WORK TASK: From the line containing "Image resolution: width=1559" through the last line of the entries below, transcribe each line exactly, excluding any picture.

━━━━━ AVAILABLE DATA ━━━━━

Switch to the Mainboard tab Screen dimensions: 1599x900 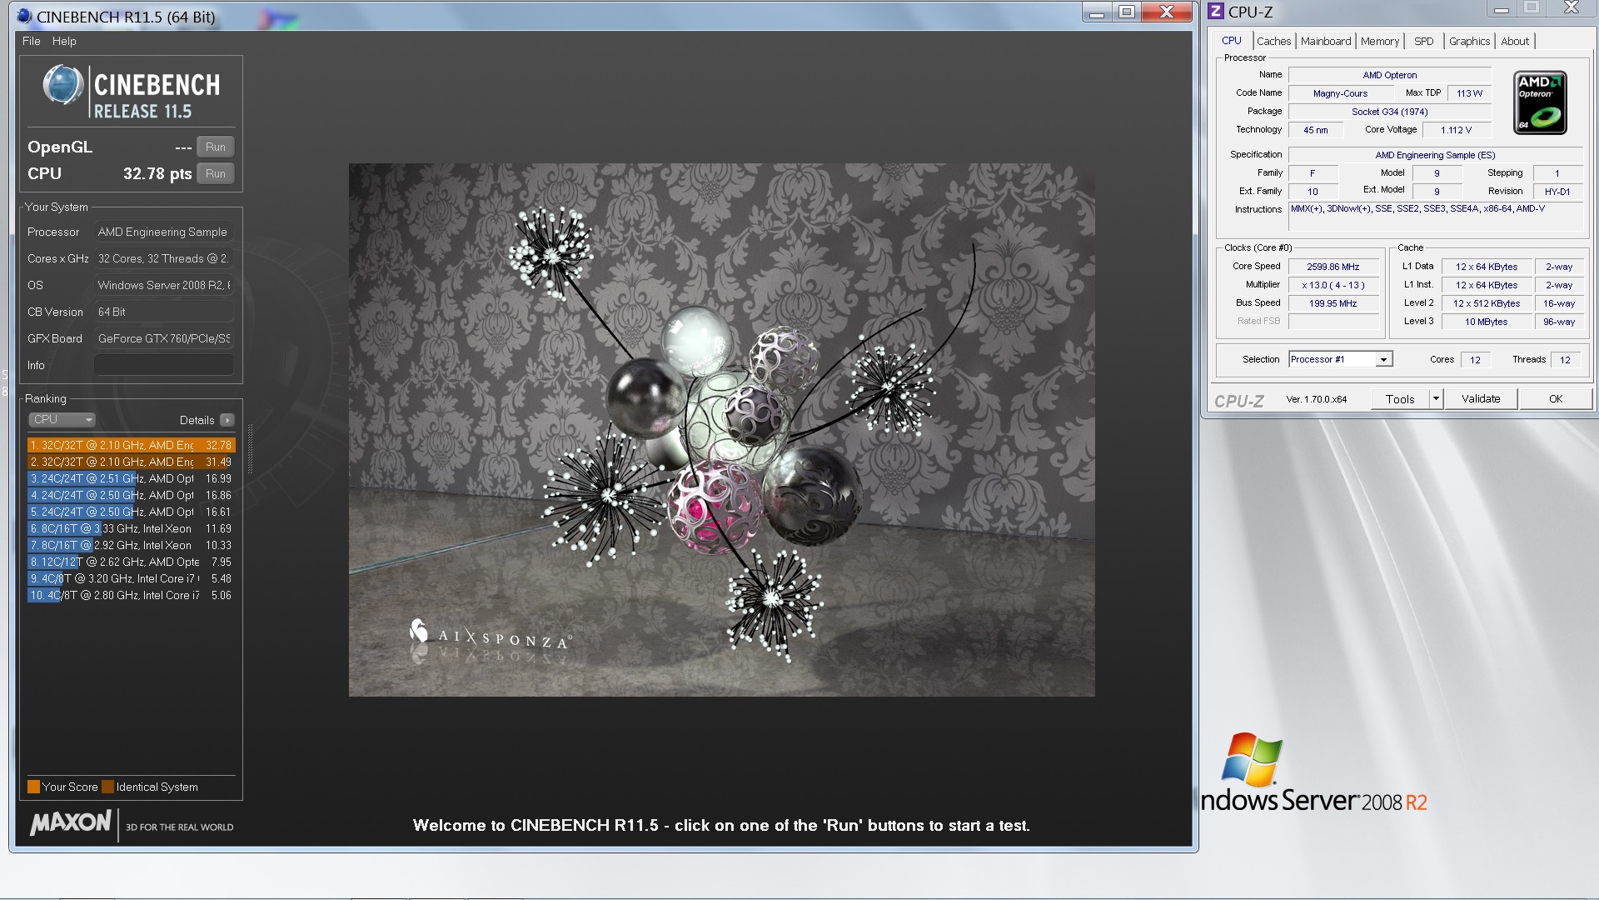tap(1326, 41)
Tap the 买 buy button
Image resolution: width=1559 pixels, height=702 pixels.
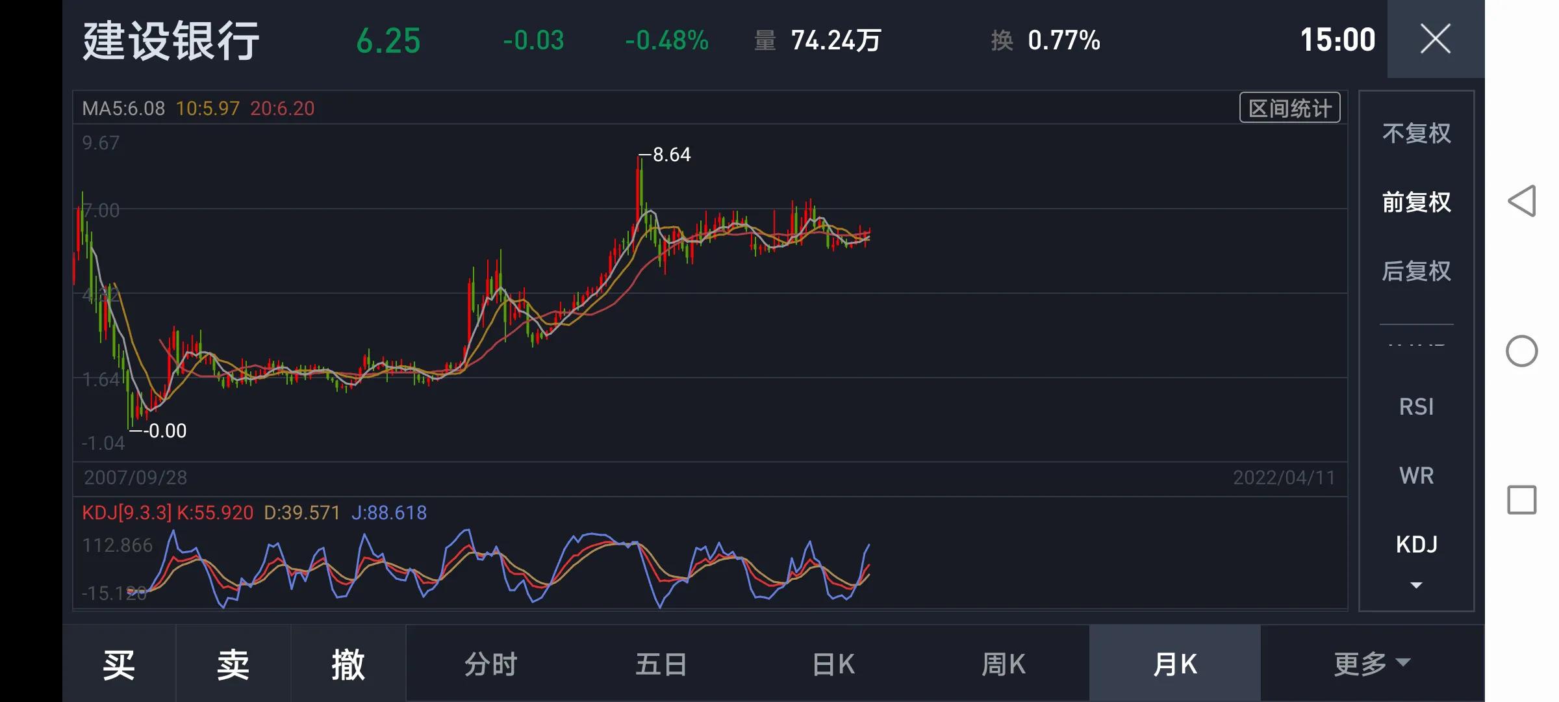click(x=119, y=663)
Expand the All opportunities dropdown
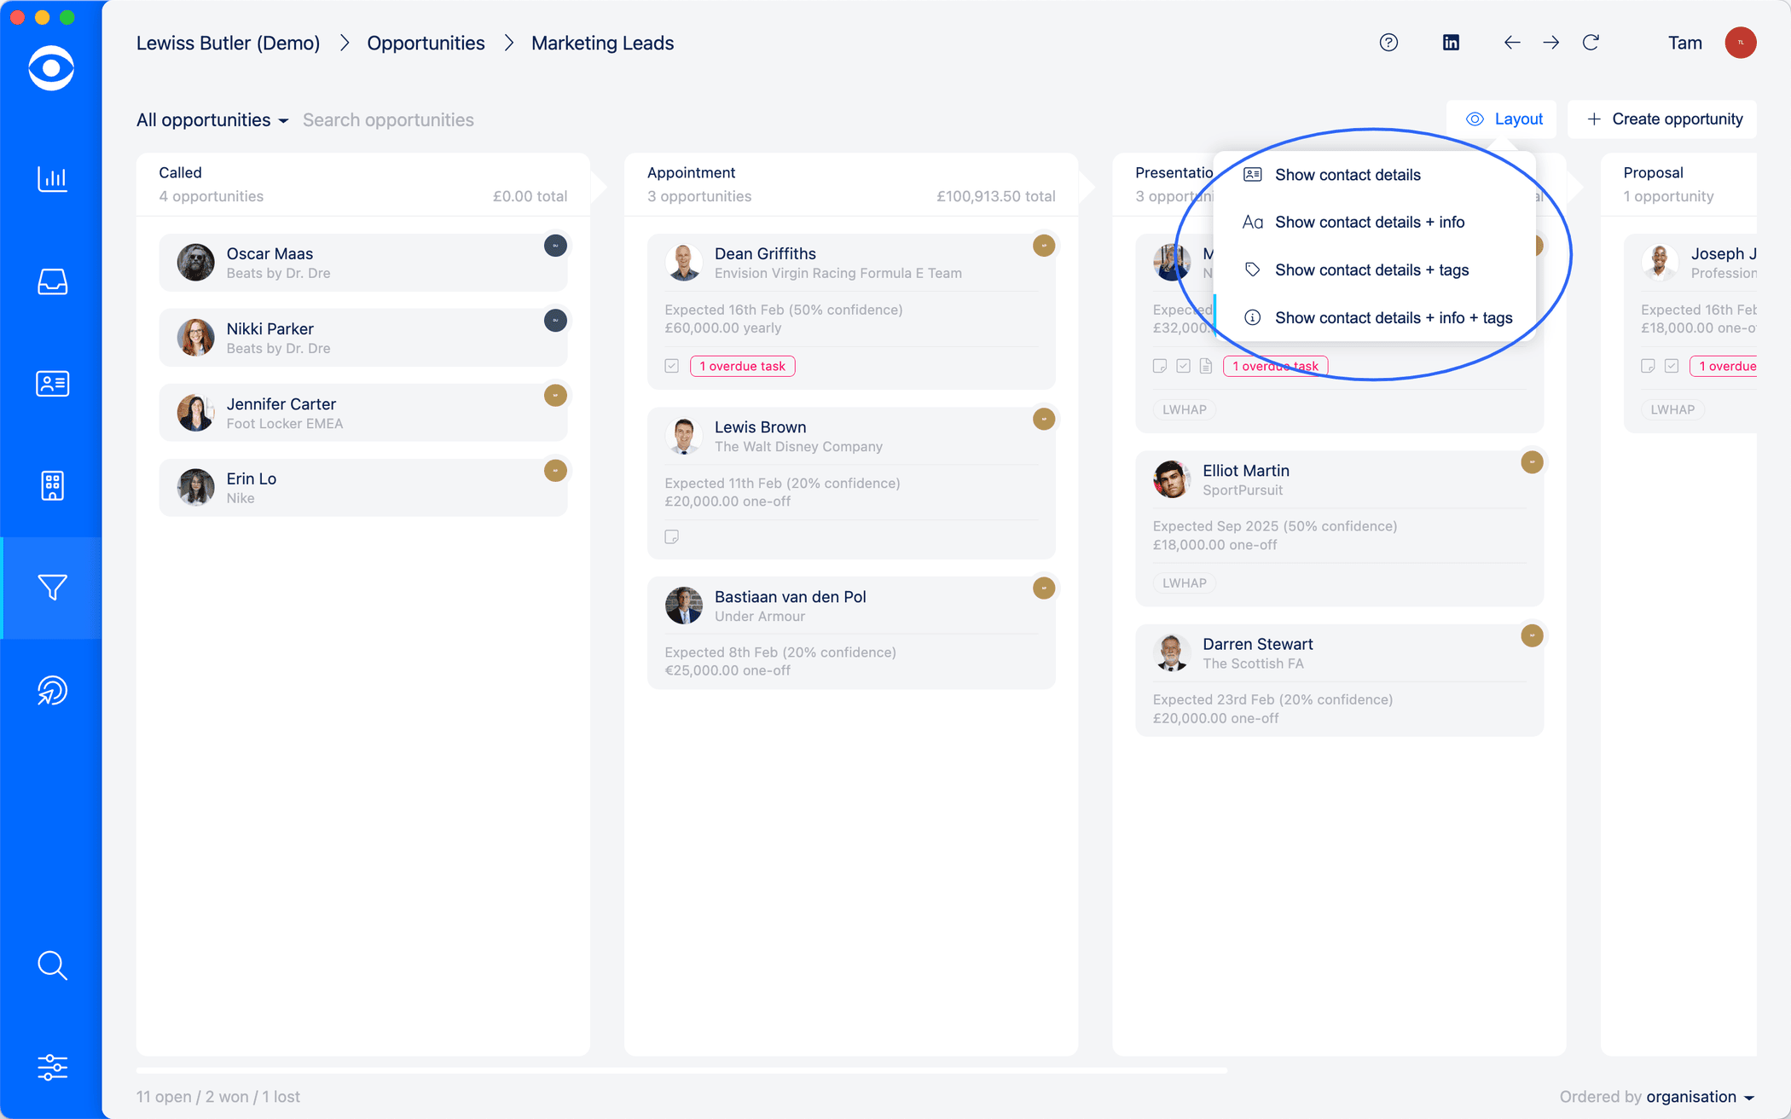Screen dimensions: 1791x1119 point(212,120)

━━━━━

EXPECTED ANSWER:
Image resolution: width=1559 pixels, height=702 pixels.
click(x=119, y=663)
Expand the All opportunities dropdown
Screen dimensions: 1791x1119 point(212,120)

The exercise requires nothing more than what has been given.